Here are the best bits of writing advice I’ve been given over the years.
Read. Read at least a hundred books in the genre in which you want to write to get a sense for how things work – or not – in that style of writing. If you write for children, try to do some of that reading out loud. You’ll get a much better sense for the music of picture books and middle grade novels, for the language of a chapter book or the voice of a YA novel.
Write. It might sound obvious, but you’d be amazed how many people out there talk about wanting to write without spending much time actually doing it. Make yourself sit down and tell stories, and you’ll be ahead of the game. Try to find time to write every day – even if it’s only an hour or even fifteen minutes – so that writing becomes a habit and you feel itchy and uncomfortable if you go to bed at night without having written something each day.
Find your unique voice.
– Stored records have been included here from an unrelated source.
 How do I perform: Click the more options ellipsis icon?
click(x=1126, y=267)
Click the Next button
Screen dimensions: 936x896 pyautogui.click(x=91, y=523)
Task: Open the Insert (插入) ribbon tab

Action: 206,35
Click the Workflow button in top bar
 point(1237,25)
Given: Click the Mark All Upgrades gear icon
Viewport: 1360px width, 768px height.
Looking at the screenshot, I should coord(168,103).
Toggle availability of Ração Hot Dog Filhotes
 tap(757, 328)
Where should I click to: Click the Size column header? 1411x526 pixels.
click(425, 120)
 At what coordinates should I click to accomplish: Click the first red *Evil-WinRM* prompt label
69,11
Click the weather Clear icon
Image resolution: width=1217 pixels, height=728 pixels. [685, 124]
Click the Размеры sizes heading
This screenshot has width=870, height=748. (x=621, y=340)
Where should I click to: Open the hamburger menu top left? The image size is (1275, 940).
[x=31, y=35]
This is the best advice I’ve ever gotten about writing, and interestingly enough, it came from a co-worker in my former career as a broadcast journalist.
When I was just starting in tv news – reporting my very first stories as an intern at the NBC affiliate in Syracuse, NY, there was an anchorman who read all the scripts before the show. He was not particularly gentle or kind in his feedback, but I’ll always be thankful to him for the day he threw one of my scripts in the trash can next to his desk. I fought back tears and fished it back out.
“I’m not going to get better at this if you don’t tell me what’s wrong with it,” I said.
He stared at me for a second. “Do you want to learn?”
“Yes.” I stared back.
“Okay then.” He put the script down on his desk, smoothed it out, and proceeded to tear it apart. He was a brilliant writer and pointed out many things that I could do better, but his comment about voice is the one that has stayed with me.
“Why did you write this line like this?” he asked, pointing to one line that I thought sounded especially tough and journalistic. I thought it sounded like Sheryl Nathans, an investigative reporter for a competing station whose work I admired immensely, and I told him so.
“Well, there’s your problem,” he said. “because the job of being Sheryl Nathans is taken. By Sheryl Nathans. You’re going to have to figure out how to say things your own way.”
That advice applies to writing books for kids, too. There are lots of terrific voices out there, and it’s fine to admire them and even emulate them once in a while, but ultimately, you need to find your own style and write in a voice that belongs to you and your unique characters alone.
Find friends who write. These can be real-life, flesh and blood friends, or they can be online friends if you live in a rural area like I do. But it helps to have someone who can look over your writing and give you honest feedback. Your mother won’t do that. She either loves you so much that she’ll only say nice things or is so critical that she’ll just complain about why your character had to use that swear word in Chapter 4. (In fact, she’ll probably do both of those things, so don’t rely on your mother for feedback.) Writer friends will also understand the ups and downs of the business (and there are a lot of them) in a way that people who don’t write can’t quite understand.
Be part of online communities. If you tend to procrastinate, you have to be careful about this, but if you’re good at managing time online, I think it’s great to spend some time reading the blogs of other writers and participating in discussion boards. You’ll learn a lot about the craft of writing, how the business of publishing works, and how much patience you really need.
For folks just starting out, check out The Society of Children’s Book Writers & Illustrators. This is a group that I strongly recommend for anyone serious about writing for children. They offer conferences and newsletters, and I’ve learned a lot here.
And after all that advice…hang in there. Writing for kids can be a long, bumpy ride, but it’s also a magical one.